EXERCISE DETAILS: In the entries below, find each line with the string "computer" and copy it.

Collected data:
------------------------------------

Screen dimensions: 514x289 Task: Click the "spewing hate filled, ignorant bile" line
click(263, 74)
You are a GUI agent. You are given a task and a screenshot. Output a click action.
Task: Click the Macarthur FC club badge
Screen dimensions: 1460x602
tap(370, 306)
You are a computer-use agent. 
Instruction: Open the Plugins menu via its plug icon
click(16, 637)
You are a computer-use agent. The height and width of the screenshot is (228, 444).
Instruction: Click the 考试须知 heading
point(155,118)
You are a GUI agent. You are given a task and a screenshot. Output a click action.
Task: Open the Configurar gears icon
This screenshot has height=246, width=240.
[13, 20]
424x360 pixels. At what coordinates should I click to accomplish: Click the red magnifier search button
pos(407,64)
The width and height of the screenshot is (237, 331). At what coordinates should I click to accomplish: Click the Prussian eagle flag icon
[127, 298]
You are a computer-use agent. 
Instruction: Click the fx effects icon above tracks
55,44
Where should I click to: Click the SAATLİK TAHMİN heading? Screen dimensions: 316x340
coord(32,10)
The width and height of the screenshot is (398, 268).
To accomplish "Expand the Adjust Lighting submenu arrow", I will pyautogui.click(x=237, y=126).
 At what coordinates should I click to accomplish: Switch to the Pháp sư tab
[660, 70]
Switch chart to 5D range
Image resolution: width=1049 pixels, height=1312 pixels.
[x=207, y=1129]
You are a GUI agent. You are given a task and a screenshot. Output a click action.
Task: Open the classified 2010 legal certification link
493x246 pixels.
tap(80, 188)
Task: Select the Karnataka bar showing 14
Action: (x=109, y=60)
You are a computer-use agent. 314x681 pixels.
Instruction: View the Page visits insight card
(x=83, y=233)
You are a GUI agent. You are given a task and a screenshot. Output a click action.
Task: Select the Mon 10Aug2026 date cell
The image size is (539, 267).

------------------------------------

ANSWER FOR THE TASK:
You are a computer-use agent. 
You are a computer-use agent. The height and width of the screenshot is (228, 444).
You are a computer-use agent. 
You are a computer-use agent. 314x681 pixels.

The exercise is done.